Extracted material
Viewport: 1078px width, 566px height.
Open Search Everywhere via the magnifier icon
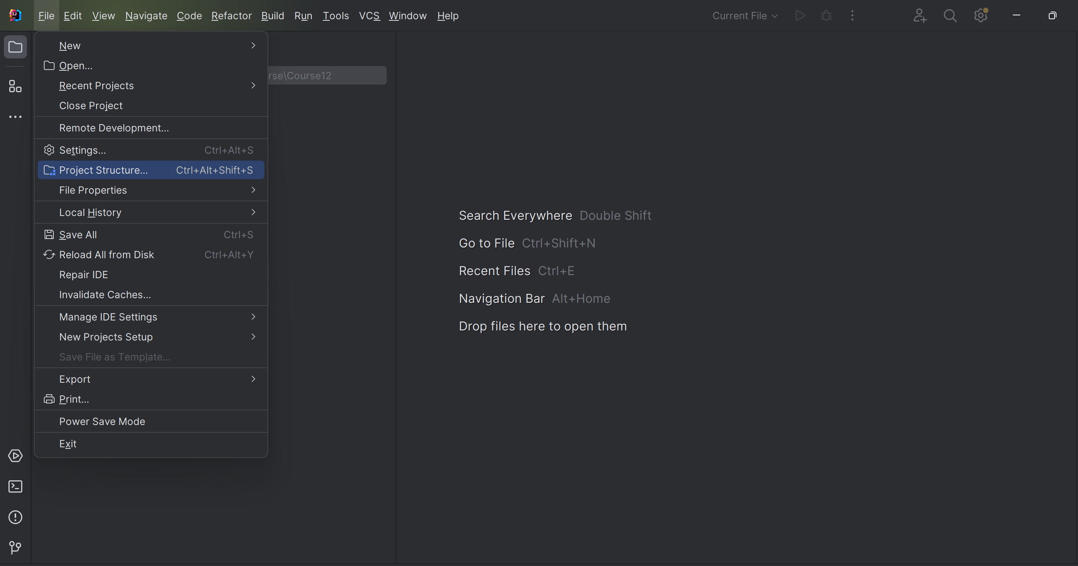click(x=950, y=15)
...
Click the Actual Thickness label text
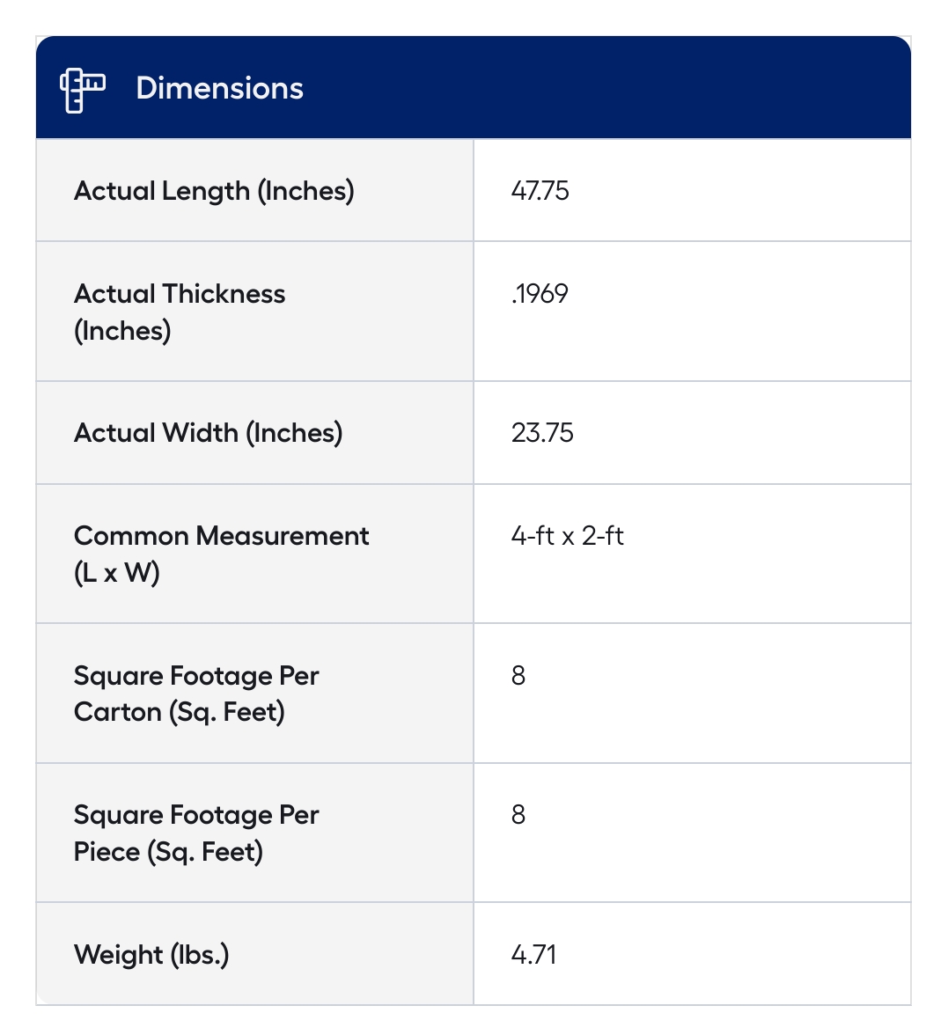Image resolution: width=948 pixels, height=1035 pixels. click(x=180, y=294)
...
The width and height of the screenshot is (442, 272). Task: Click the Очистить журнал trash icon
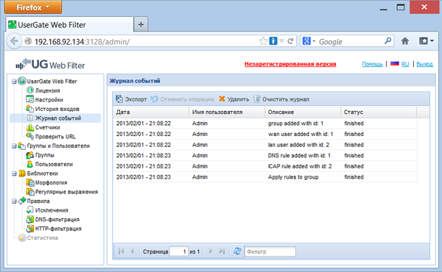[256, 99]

Given task
Rewrite the part that opens with the line containing "Viewport: 1078px width, 566px height." and closes with the line containing "click(x=950, y=15)", changing "magnifier icon" to "magnifying-glass button" and keeping everything else the same. Omit the pictures from your output.

Answer
Viewport: 1078px width, 566px height.
Open Search Everywhere via the magnifying-glass button
click(x=950, y=15)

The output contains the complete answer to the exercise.